Pendant l’entretien de l’anesthésie avec le sévoflurane et surtout le desflurane, le débit de gaz frais peut être réduit rapidement à des valeurs correspondant à la consommation du patient, en règle générale inférieures à 1 l.min-1. La mise à disposition de rotamètres électroniques sur les machines d’anesthésie permet de diminuer avec une grande précision ces débits à des valeurs très basses sans risque d’administration de mélange hypoxique.
C’est avec le desflurane et le sévoflurane que les économies permises par le circuit-filtre sont maximales tout en conservant une efficacité et une rapidité des adaptations thérapeutiques et donc une maniabilité supérieure à celle obtenue avec les agents
les plus liposolubles. [9] La réinhalation limite les effets de l’hyperventilation utilisée parfois pour approfondir l’anesthésie.
Du fait d’une moindre réinhalation, avec les agents moins liposolubles, l’hyperventilation permet théoriquement d’approfondir l’anesthésie car les gaz expirés sont moins appauvris en gaz anesthésiques.
Cinétique et circuit fermé
Le Physioflex® et très récemment le Zeus® sont pour le moment les seuls respirateurs à circuit fermé permettant de faire de l’anesthésie à objectif de concentration expirée ou inspirée.[108] Lors de sa mise en fonction, l’utilisateur règle, selon les besoins du patient, la concentration en agent anesthésique, soit inspirée, soit de fin d’expiration. Les caractéristiques du circuit et l’injection directe de l’agent anesthésique à l’intérieur du
circuit permettent d’obtenir quasi instantanément des concentrations cibles alvéolaires ou inspirées sans modifier le débit de gaz frais et sans être tributaire de la réinhalation.
L’utilisation des agents faiblement solubles ne présente alors un intérêt clinique que par leur élimination plus rapide lors du réveil, notamment après une anesthésie de longue durée.
Effet deuxième gaz et effet concentration
L’effet deuxième gaz représente les modifications de composition d’un mélange de gaz dans l’alvéole liées à une diffusion plus importante d’un des deux gaz au niveau de la membrane alvéolaire. C’est pourquoi le N2O, gaz très diffusible, diffuse plus vite de l’alvéole au compartiment sanguin lorsqu’il est ajouté dans un deuxième temps à un mélange de gaz contenant de l’halothane ou de l’enflurane. La concentration alvéolaire de l’halothane est donc d’autant augmentée, ce qui permet d’accélérer la vitesse d’induction anesthésique. Cet effet a été aussi décrit pour un gaz moins soluble comme le desflurane.

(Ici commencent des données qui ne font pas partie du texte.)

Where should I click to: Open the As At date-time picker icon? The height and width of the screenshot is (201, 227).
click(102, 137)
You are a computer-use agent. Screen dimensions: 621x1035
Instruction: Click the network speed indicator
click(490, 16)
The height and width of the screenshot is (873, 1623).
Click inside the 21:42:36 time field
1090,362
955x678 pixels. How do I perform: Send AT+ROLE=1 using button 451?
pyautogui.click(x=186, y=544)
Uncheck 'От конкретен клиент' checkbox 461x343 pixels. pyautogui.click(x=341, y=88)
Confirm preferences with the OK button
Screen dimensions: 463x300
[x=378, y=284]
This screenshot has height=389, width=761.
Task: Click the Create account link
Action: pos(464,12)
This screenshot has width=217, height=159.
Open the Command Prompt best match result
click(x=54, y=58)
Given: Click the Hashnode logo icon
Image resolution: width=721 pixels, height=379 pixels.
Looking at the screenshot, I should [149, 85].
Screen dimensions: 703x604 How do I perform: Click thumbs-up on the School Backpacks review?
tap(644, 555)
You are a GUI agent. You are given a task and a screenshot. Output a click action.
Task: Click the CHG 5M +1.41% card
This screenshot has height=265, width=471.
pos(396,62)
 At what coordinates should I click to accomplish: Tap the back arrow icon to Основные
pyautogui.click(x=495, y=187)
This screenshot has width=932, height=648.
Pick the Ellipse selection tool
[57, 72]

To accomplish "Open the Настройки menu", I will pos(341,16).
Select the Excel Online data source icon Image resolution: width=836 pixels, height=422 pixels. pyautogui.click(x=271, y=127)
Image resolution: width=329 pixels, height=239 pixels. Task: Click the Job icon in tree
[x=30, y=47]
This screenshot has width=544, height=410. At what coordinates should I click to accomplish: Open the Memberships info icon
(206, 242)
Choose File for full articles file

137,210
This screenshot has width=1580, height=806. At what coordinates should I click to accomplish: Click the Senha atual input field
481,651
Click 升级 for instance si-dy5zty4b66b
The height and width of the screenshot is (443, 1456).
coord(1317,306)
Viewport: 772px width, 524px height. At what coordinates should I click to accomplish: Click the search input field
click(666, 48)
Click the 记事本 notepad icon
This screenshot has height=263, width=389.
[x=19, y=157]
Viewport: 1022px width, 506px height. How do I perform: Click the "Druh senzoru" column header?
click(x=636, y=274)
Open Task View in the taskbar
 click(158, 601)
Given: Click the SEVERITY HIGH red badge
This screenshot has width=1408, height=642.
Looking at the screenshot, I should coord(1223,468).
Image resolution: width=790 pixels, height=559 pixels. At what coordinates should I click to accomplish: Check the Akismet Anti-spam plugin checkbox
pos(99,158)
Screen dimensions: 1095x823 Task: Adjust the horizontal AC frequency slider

Cependant, l’effet deuxième gaz est probablement moins marqué avec les agents les moins liposolubles comme le sévoflurane. Par conséquent, le N2O est associé d’emblée au mélange de gaz inhalé lorsque l’induction est réalisée avec du sévoflurane par voie inhalatoire. Compte tenu de son mécanisme, l’effet deuxième gaz est théoriquement plus marqué pourun gaz plus soluble (comme le N2O) en présence d’un gaz moins soluble (comme le desflurane). C’est paradoxalement le contraire qui a été observé. [137]
L’effet concentration décrit l’influence de la concentration inspirée de l’agent par inhalation sur la valeur de sa concentration alvéolaire et sa vitesse d’obtention. L’augmentation de la concentration inspirée se traduit par l’obtention d’une concentration alvéolaire plus élevée et ceci plus rapidement. La valeur de FA/FI atteint donc plus vite une valeur proche de 1. Cet effet concentration permet d’expliquer pourquoi, malgré une liposolubilité supérieure au desflurane, les concentrations alvéolaires de N2O s’élèvent plus rapidement que celle du desflurane (Fig. 2).